Publisher: Glad! Revue sur le langage, le genre, les sexualités
https://doi.org/10.4000/133CD


Cet article rend compte de deux mésusages de la méthode de raisonnement qu’est l’analogie au sein de l’éthique animale : premièrement, l’analogie entre spécisme/sexisme sur laquelle s’appuient ses textes fondamentaux ; deuxièmement, l’analogie entre la mise en esclavage des noir∙es africain∙es et l’exploitation animale (qui sert elle-même à une analogie plus large, celle entre spécisme/racisme).
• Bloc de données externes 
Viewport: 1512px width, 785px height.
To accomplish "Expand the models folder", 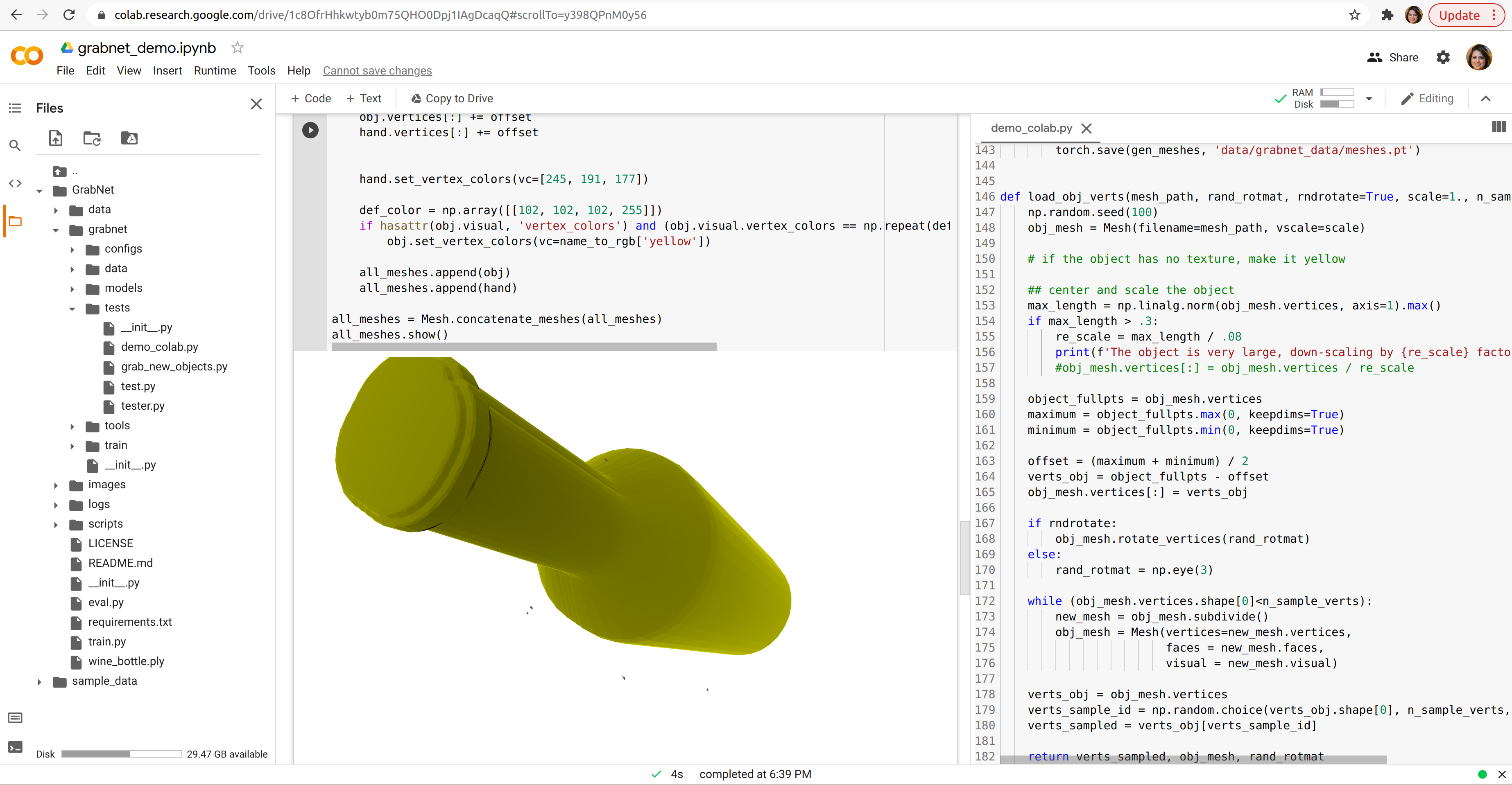I will point(72,288).
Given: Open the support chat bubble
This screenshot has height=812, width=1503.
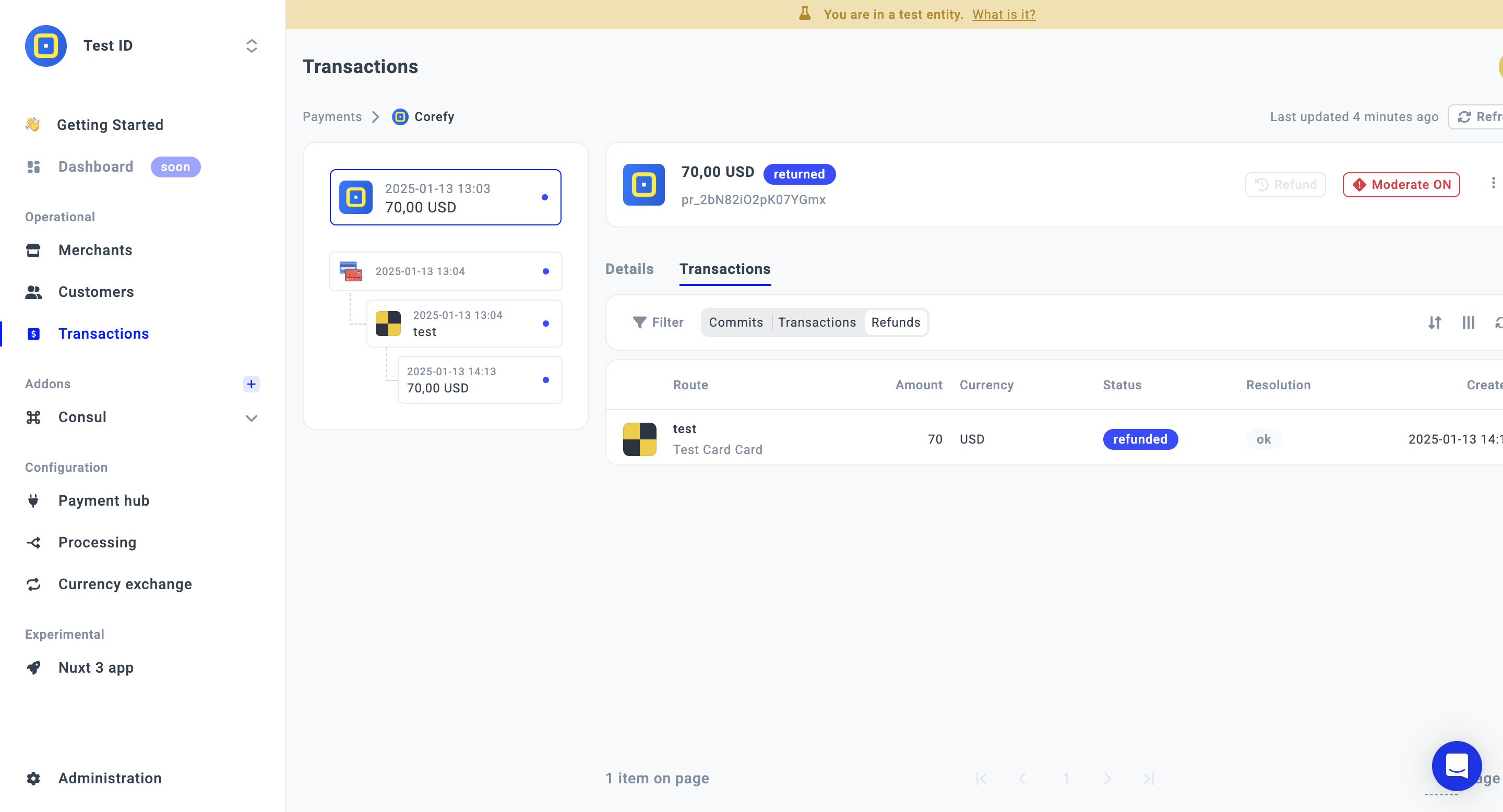Looking at the screenshot, I should coord(1457,766).
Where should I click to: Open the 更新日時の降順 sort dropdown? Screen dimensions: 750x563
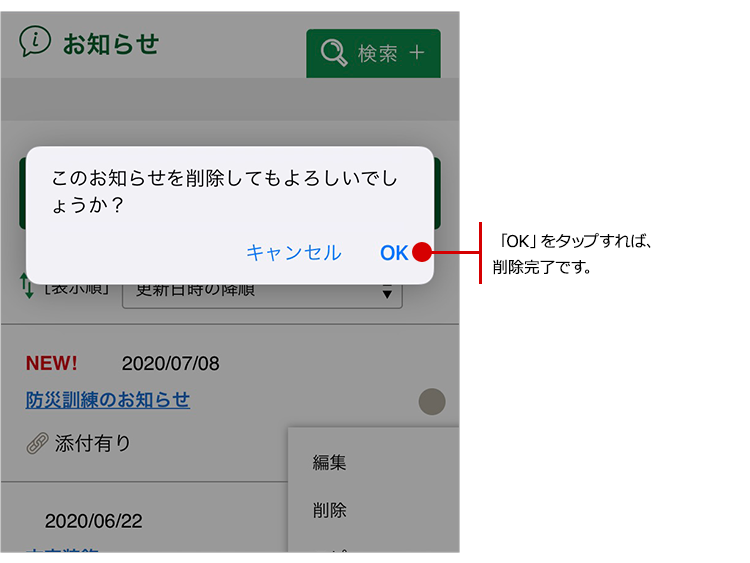261,292
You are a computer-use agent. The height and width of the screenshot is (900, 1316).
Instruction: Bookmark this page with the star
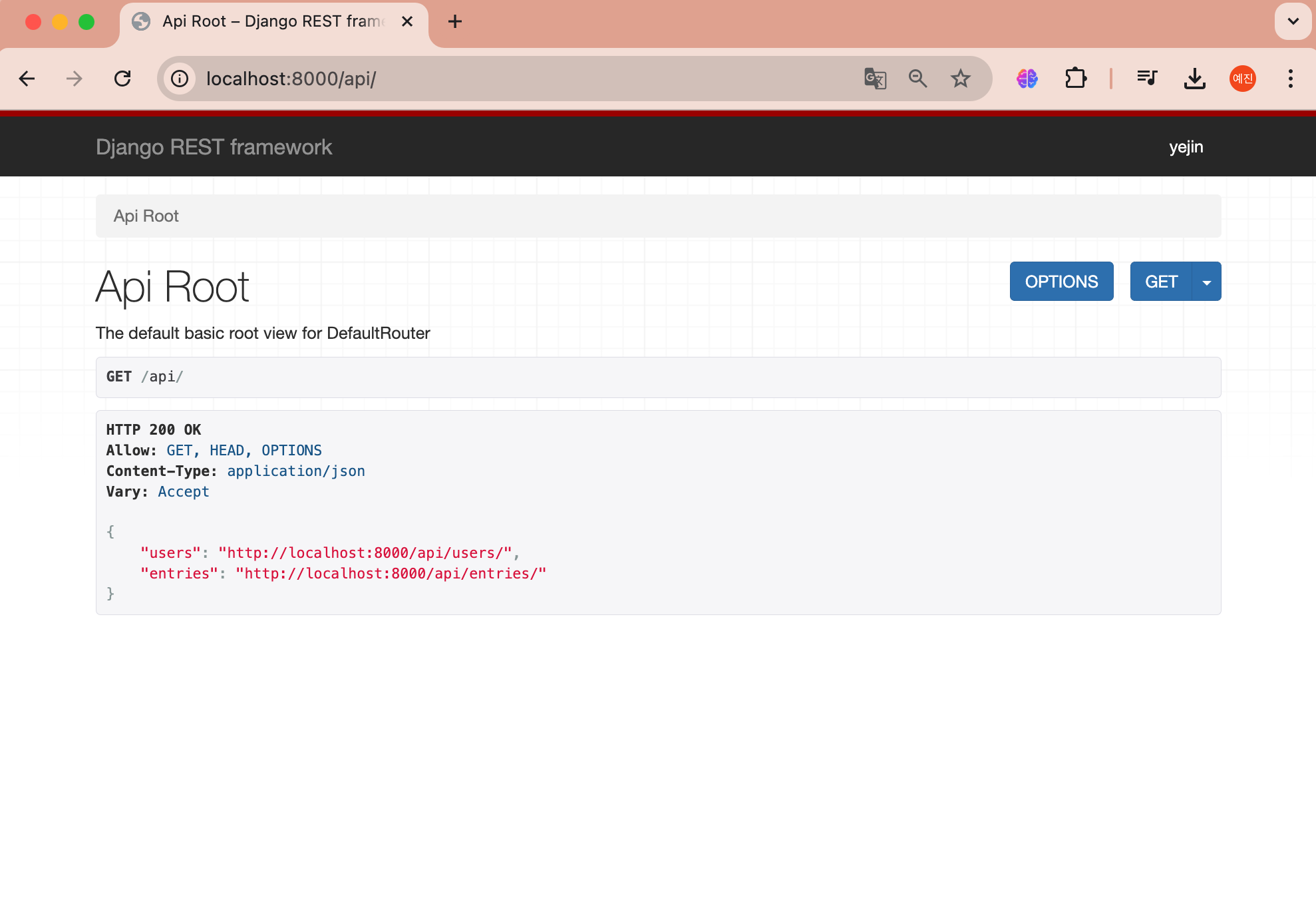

L’analogie a d’une part servi à établir une relation sexisme/spécisme sans les femmes et par une éthique rationaliste patriarcale, alors que les écoféministes véganes avaient déjà construit des modèles relationnels qui ne proposaient pas une relation de similarité, mais d’enchevêtrement, entre les deux oppressions. Ensuite, l’analogie a servi à instrumentaliser le racisme, en considérant les personnes racisées, et en particulier noires, comme de simples exemples à sacrifier pour consolider la logique argumentative de l’antispécisme. D’une part, l’écoféminisme végane – en particulier grâce aux éthiques du care – ainsi que l’afro-véganisme, ont démontré que l’usage de l’analogie se produisait dans un cadre caractérisé par une absence de point de vue situé. Ces deux littératures ont substitué à l’analogie des méthodes de raisonnement qui permettent d’entrer en responsabilité avec les sujets mobilisés, hors d’un discours réifiant et instrumental.